Cache-efficient numerical algorithms using graphics hardware

  • Authors:
  • Naga K. Govindaraju;Dinesh Manocha

  • Affiliations:
  • Microsoft Corporation, Many-core Technology Incubation, One Microsoft Way, Redmond, WA 98052, United States;CB 3175, Sitterson Hall, UNC Chapel Hill, NC 27599, United States

  • Venue:
  • Parallel Computing
  • Year:
  • 2007

Quantified Score

Hi-index 0.01

Visualization

Abstract

We present cache-efficient algorithms for scientific computations using graphics processing units (GPUs). Our approach is based on mapping the nested loops in the numerical algorithms to the texture mapping hardware and efficiently utilizing GPU caches. This mapping exploits the inherent parallelism, pipelining and high memory bandwidth on GPUs.
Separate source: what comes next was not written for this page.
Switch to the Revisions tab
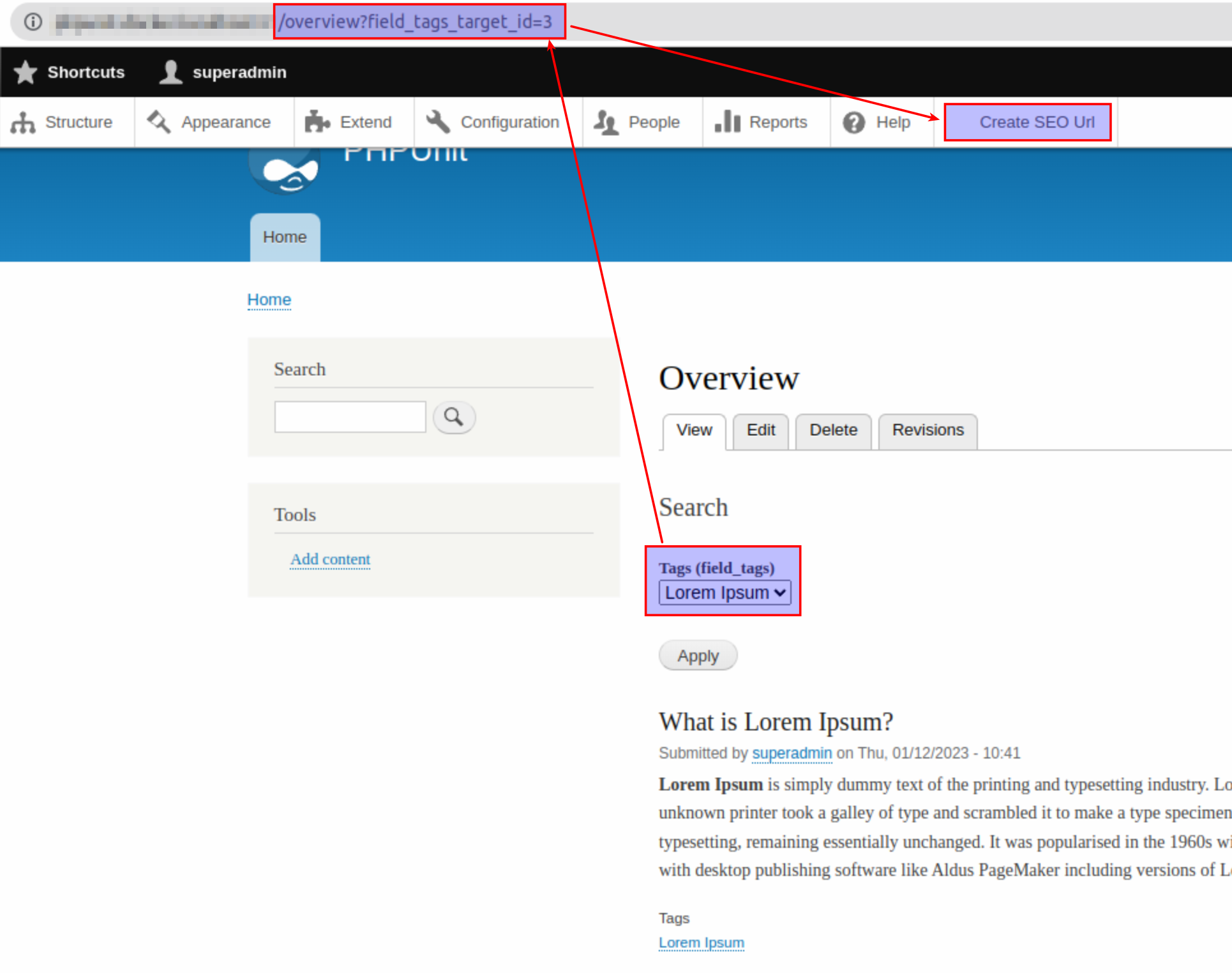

We further improve the performance of numerical algorithms by accounting for the same relative memory address accesses performed at data elements in nested loops. Based on the similarity of memory accesses performed at the data elements in the input array, we decompose the input arrays into sub-arrays with similar memory access patterns and execute on the sub-arrays for faster execution. Our approach achieves high memory performance on GPUs by tiling the computation and thereby improving the cache-efficiency. Overall, our formulation for GPU-based algorithms extends the current graphics runtime APIs without exposing the underlying hardware complexity to the programmer. This makes it possible to achieve portability and higher performance across different GPUs. We use this approach to improve the performance of GPU-based sorting, fast Fourier transform and dense matrix multiplication algorithms. We also compare our results with prior GPU-based and CPU-based implementations on high-end processors. In practice, we observe 2-10x improvement in performance.